**Exercise details**: Going through the data below, copy out each line where the word "Agriculture" shows up.

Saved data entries
···

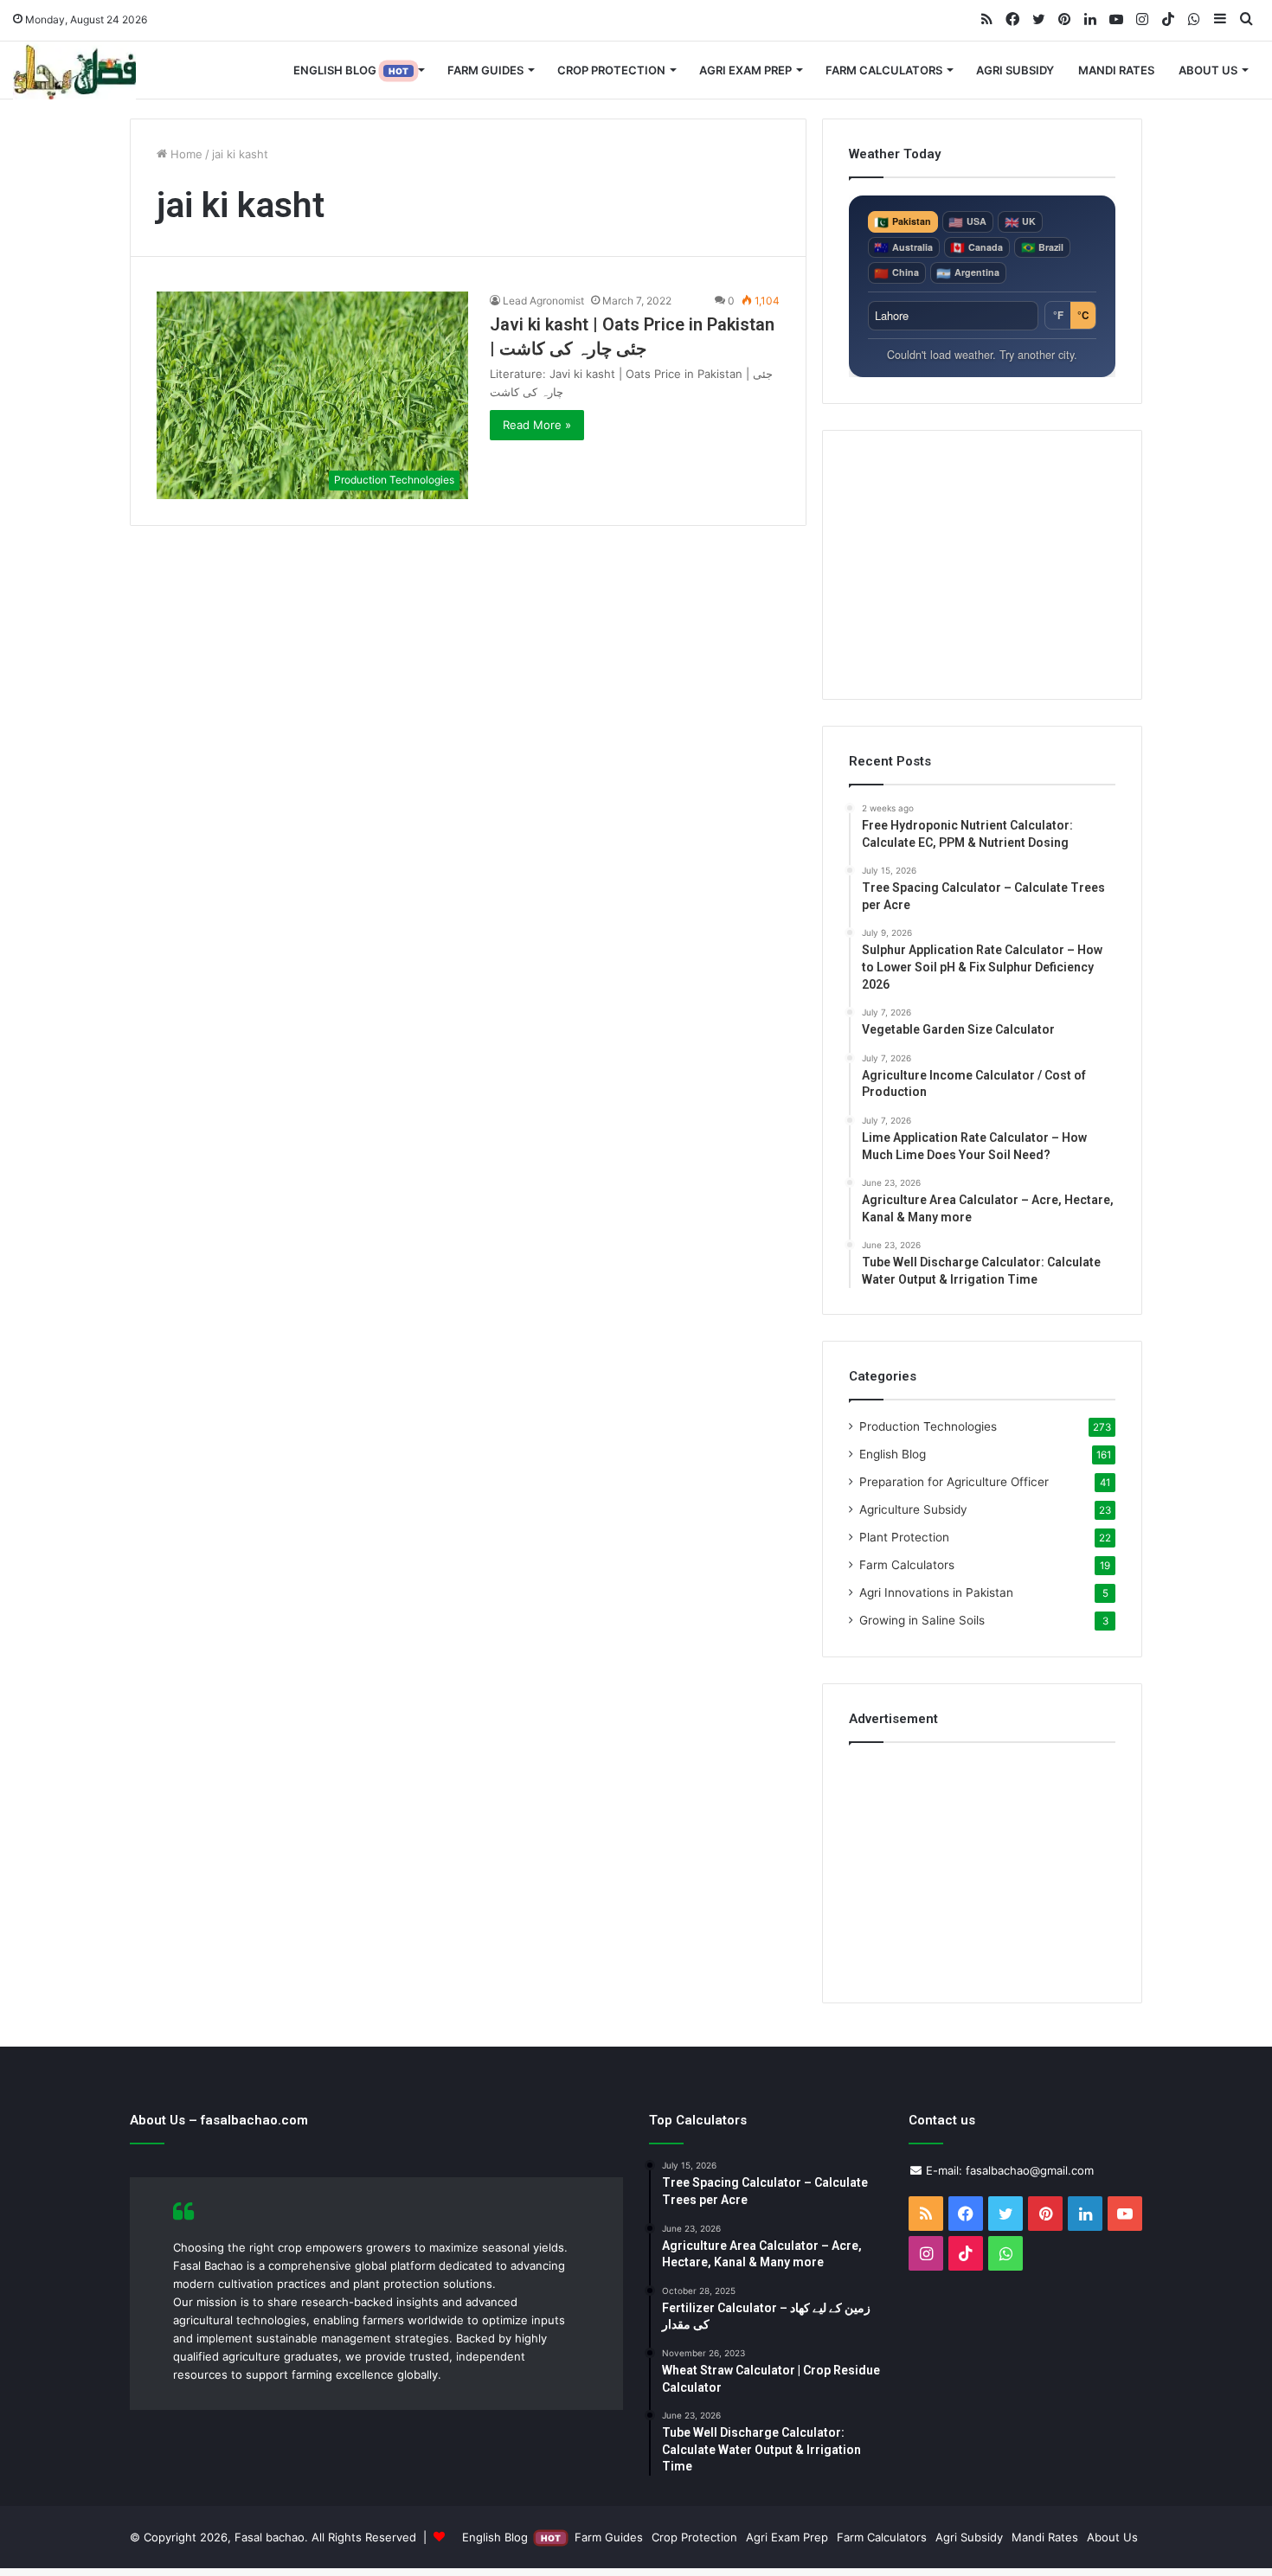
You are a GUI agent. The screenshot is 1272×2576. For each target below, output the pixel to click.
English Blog (350, 70)
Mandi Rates (1116, 70)
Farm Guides (485, 70)
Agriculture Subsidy (913, 1509)
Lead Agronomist (543, 300)
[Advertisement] (982, 565)
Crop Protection (611, 70)
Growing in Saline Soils (922, 1620)
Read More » (537, 425)
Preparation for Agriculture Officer (954, 1482)
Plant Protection (904, 1537)
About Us (1208, 70)
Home (184, 154)
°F (1058, 315)
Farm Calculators (884, 70)
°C (1083, 315)
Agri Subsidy (1015, 70)
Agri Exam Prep (745, 70)
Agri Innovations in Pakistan (936, 1592)
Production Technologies (928, 1426)
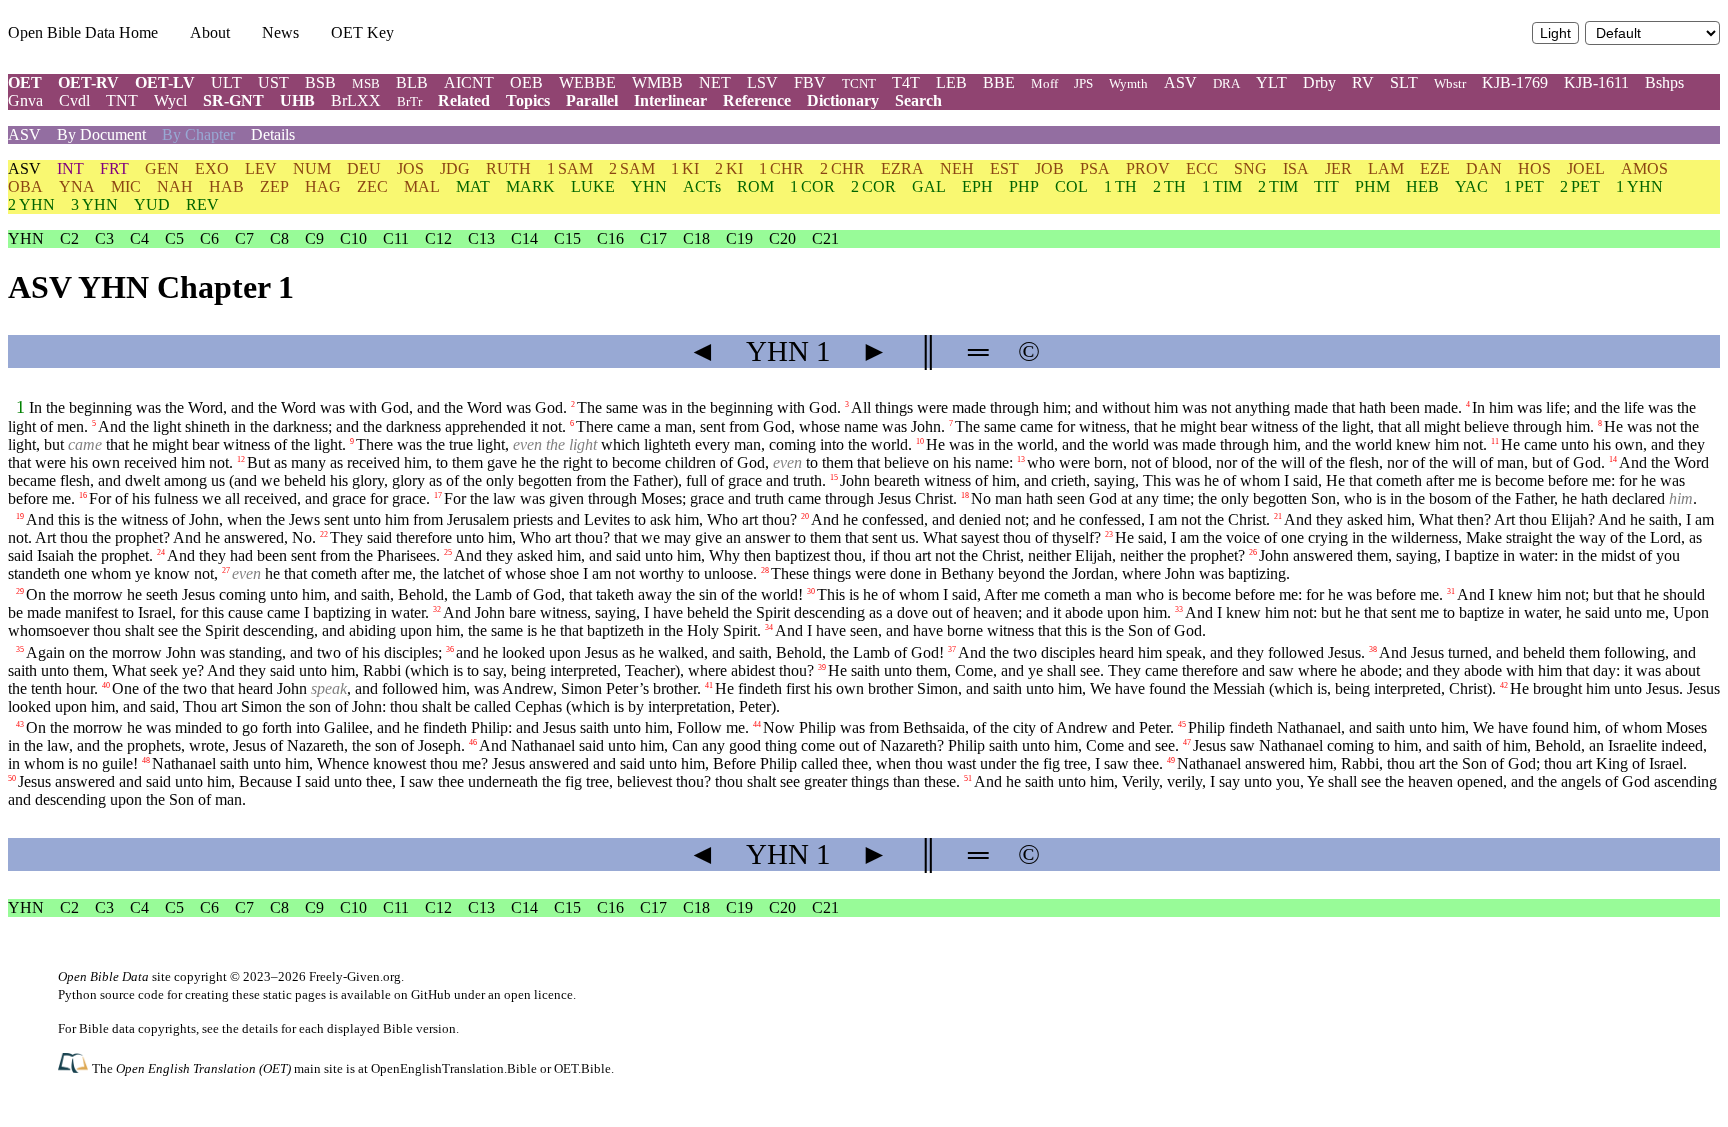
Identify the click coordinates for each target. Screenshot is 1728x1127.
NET (715, 82)
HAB (226, 186)
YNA (77, 186)
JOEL (1586, 168)
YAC (1471, 186)
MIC (126, 186)
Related (464, 100)
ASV (1180, 82)
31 (1451, 591)
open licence (538, 994)
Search (918, 100)
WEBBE (587, 82)
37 (952, 648)
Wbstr (1450, 83)
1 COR (812, 186)
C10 (353, 238)
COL (1071, 186)
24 (161, 552)
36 (450, 648)
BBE (999, 82)
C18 (696, 238)
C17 (653, 238)
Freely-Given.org (355, 976)
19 (20, 516)
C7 (244, 238)
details (260, 1028)
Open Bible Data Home (83, 32)
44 (757, 723)
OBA (25, 186)
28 (765, 570)
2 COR (873, 186)
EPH (977, 186)
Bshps (1664, 82)
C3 (104, 238)
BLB (412, 82)
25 (448, 552)
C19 (739, 238)
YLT (1271, 82)
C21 (825, 238)
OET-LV (165, 82)
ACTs (702, 186)
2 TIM (1278, 186)
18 (965, 495)
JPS (1083, 83)
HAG (323, 186)
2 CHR (842, 168)
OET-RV (88, 82)
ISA (1296, 168)
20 (805, 516)
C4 (139, 238)
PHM (1372, 186)
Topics (528, 100)
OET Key (362, 32)
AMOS (1644, 168)
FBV (810, 82)
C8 (279, 238)
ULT (226, 82)
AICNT (469, 82)
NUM (312, 168)
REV (202, 204)
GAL (929, 186)
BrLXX (356, 100)
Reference (757, 100)
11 (1495, 441)
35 (20, 648)
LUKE (593, 186)
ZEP (274, 186)
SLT (1404, 82)
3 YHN (94, 204)
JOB (1049, 168)
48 (146, 759)
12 (241, 459)
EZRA (902, 168)
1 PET (1524, 186)
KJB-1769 (1515, 82)
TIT (1326, 186)
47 (1187, 741)
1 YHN (1639, 186)
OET (25, 82)
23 (1109, 534)
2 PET (1580, 186)
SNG (1250, 168)
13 (1021, 459)
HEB (1422, 186)
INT (70, 168)
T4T (906, 82)
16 (83, 495)
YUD (152, 204)
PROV (1148, 168)
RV (1363, 82)
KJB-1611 (1596, 82)
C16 (610, 238)
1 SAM (570, 168)
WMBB (657, 82)
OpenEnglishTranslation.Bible (454, 1068)
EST (1004, 168)
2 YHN (31, 204)
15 (834, 477)
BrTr (409, 101)
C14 (524, 238)
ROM (755, 186)
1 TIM (1222, 186)
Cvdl (74, 100)
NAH (175, 186)
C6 (209, 238)
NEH (957, 168)
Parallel (592, 100)
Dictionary (843, 100)
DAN (1484, 168)
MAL (422, 186)
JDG (455, 168)
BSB (320, 82)
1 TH (1120, 186)
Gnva (25, 100)
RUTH (508, 168)
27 (226, 570)
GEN (162, 168)
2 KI (729, 168)
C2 (69, 238)
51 (968, 777)
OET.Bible (582, 1068)
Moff (1044, 83)
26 (1253, 552)
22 (324, 534)
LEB (951, 82)
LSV (762, 82)
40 (106, 684)
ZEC (372, 186)
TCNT (859, 83)
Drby (1319, 82)
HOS (1534, 168)
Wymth (1128, 83)
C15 (567, 238)
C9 (314, 238)
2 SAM (632, 168)
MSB (366, 83)
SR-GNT (233, 100)
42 (1504, 684)
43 (20, 723)
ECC (1202, 168)
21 (1278, 516)
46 (473, 741)
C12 (438, 238)
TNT (122, 100)
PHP (1024, 186)
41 (709, 684)
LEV (261, 168)
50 (12, 777)
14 (1613, 459)
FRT (114, 168)
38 (1373, 648)
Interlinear (670, 100)
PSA (1095, 168)
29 (20, 591)
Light (1555, 33)
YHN (649, 186)
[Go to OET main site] (75, 1067)
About (210, 32)
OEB (526, 82)
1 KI (685, 168)
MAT (473, 186)
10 (920, 441)
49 (1171, 759)
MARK (530, 186)
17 (438, 495)
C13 (481, 238)
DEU (364, 168)
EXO (212, 168)
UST (273, 82)
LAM (1386, 168)
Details (273, 134)
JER (1338, 168)
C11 (396, 238)
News (280, 32)
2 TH (1169, 186)
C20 (782, 238)
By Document (101, 134)
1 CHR (781, 168)
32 (437, 609)
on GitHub (422, 994)
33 (1179, 609)
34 (769, 627)
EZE (1435, 168)
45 (1182, 723)
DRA (1226, 83)
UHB (297, 100)
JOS (410, 168)
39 (822, 666)
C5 (174, 238)
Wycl (170, 100)
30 (811, 591)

···

**Reply to the task**:
Agriculture Subsidy (913, 1509)
Preparation for Agriculture Officer (954, 1482)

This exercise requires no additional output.